Do note that these sites get redesigned often, Newegg looks nothing like the site in the report, for example.

Notes:

- At the end of anonymous checkout, e order will be assigned to an existing user with that email, if found. If not found, there's the pane for providing a password for a new account.

- A review page is required by law in the EU, and generally a good practise elsewhere

- I like the idea of a cart summary being shown on the right side of the page (instead of on top like in 1.x). Shopify also allows coupons to be applied here.

steveoliver’s picture

Added another checkout related issue.

Lukas von Blarer’s picture

One of the biggest UX issues I had with commerce 1.x that I never resolved is this one: #2815115: Resolve UX issue with the AJAX callback

IMO this one is really critical since it can lead to data loss, makes tabbing between fields impossible and can be very frustrating for the user.

AaronChristian’s picture

websiteworkspace’s picture

Following thread.

Submitting D8 Commerce 2.x software problem reports to help make DC 2.x the best it might be.

Lukas von Blarer’s picture

@DrupalWebsiteBuilder please use the follow button at the top of the page on the right side as described here: https://www.drupal.org/node/1306444

websiteworkspace’s picture

After working with the current default side by side checkout form, illustrated as follows:

checkout

it seems like a vertically stacked default checkout form, with the order summary above the payment information, having both the order summary and the payment information forms with similar styling, and both in a similar field group, would be a better default setup.

A vertically stacked checkout page layout leaves more room for detailed product descriptions in the order summary and for showing product pictures in the order summary, horizontally left of the product description. The current narrow side by side setup would require product pictures to be stacked vertically above product descriptions and other information, in what is a rather narrow column, as the sample image illustrates.

--

The checkout page example above uses the default, out of the box, commerce checkout forms, and only adds CSS inherited from the drupal theme.

bojanz’s picture

@DrupalWebsiteBuilder
We won't be changing the default layout of the checkout page.

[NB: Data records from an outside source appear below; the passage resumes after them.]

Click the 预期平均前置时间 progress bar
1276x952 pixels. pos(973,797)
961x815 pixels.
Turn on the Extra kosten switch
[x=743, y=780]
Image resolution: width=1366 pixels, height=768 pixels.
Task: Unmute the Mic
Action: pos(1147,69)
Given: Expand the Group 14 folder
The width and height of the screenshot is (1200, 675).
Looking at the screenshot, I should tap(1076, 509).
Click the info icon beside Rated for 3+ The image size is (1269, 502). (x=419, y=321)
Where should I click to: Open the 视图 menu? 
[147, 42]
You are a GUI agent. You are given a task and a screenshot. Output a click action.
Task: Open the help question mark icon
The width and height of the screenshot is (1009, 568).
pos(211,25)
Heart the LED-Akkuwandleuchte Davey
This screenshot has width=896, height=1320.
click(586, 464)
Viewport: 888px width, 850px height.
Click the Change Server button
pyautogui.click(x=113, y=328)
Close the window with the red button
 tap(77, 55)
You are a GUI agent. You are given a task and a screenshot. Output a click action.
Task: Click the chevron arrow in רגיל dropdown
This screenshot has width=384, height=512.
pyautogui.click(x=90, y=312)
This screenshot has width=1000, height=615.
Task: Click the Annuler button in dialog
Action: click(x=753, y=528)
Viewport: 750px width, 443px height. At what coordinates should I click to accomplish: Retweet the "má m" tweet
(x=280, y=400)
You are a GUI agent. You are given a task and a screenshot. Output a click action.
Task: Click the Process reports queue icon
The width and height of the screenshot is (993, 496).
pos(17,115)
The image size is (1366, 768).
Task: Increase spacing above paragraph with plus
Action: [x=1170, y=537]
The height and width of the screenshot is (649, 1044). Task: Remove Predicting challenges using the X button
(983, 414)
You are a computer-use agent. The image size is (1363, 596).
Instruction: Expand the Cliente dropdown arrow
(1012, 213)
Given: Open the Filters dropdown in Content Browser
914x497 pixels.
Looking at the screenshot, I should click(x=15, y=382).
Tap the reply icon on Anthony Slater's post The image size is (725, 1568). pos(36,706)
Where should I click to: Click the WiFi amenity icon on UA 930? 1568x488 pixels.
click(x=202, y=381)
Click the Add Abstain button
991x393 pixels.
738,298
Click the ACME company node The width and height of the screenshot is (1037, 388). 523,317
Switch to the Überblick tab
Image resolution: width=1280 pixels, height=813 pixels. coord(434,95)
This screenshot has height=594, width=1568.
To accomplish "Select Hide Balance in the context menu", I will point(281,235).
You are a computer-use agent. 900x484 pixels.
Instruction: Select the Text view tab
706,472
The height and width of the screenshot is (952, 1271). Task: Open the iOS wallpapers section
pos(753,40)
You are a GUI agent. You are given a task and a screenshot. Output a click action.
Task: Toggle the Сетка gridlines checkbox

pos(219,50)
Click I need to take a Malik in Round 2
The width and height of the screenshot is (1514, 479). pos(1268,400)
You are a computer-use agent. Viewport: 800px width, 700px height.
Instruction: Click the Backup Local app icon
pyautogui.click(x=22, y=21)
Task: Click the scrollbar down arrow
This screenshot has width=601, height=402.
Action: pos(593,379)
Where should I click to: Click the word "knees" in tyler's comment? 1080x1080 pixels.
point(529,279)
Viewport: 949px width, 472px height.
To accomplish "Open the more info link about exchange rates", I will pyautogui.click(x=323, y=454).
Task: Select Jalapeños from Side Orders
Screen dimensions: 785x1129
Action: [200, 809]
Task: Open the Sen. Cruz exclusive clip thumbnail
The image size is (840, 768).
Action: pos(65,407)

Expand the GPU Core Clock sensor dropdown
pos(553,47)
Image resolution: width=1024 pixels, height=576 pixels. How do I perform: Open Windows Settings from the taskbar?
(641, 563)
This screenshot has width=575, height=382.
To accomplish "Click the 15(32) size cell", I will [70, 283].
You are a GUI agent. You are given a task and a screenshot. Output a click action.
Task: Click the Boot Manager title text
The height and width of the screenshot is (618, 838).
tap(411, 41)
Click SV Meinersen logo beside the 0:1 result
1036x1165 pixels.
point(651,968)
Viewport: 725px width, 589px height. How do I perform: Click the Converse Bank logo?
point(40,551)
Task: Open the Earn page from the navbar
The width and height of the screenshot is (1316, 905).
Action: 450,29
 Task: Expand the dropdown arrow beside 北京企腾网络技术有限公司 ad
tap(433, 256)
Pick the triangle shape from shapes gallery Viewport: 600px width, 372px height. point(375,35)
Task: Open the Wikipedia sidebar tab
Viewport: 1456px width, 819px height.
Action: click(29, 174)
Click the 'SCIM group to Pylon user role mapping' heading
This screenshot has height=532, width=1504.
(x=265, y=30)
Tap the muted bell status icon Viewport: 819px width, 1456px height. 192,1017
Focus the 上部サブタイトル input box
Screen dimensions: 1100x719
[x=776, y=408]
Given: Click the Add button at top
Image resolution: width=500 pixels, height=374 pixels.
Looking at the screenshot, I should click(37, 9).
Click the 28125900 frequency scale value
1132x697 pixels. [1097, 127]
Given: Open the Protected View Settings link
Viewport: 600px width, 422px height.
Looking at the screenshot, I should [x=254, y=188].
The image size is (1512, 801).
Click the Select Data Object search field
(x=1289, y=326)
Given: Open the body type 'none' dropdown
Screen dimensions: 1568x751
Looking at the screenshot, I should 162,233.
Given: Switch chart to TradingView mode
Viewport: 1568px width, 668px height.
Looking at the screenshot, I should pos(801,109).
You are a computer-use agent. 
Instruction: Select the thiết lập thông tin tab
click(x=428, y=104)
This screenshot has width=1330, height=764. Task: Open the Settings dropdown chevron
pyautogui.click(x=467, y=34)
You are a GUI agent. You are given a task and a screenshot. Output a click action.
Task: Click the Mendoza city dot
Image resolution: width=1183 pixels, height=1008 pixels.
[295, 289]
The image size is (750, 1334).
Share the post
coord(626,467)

Sites are free to implement to override commerce-checkout-form--with-sidebar.twig.html to merge the sidebar into the left column if they wish to do so.

pyxio’s picture

i feel there is a major issue with the logic of billing same as shipping behavior. if you click the same as billing address checkbox the billing info form is hidden and we have the shipping address exposed. this is wrong. it should be the other way around. we need to hide shipping and just keep billing displayed. billing form will typically have more information like tax numbers etc that we do not want duplicated on the shipping form. in fact, the same form fields are duplicated twice ... so a tax number or such will appear in both billing and shipping forms. this is just not correct. shipping should be an address only with perhaps a contact number. and it should be hidden if user checks billing same as shipping.

jjpoole’s picture

FileSize
13.14 KB

Best practice (based on Baymard study) says Billing Address equal to Shipping Address, by default. Summary of the address should be provided so the customer can confirm on the spot. Uncheck or "change" link would reveal form.

addy

bojanz’s picture

Status: Active » Fixed

It's time to mark this as fixed, because it's not tracking any specific set of improvements.

Commerce 2.14 modified checkout UX by introducing address book functionality.
Commerce 2.12 introduced the ability for anonymous users to register at the end of checkout.
So we remain committed to iterating on this subject, via concrete issues.

Status: Fixed » Closed (fixed)

Automatically closed - issue fixed for 2 weeks with no activity.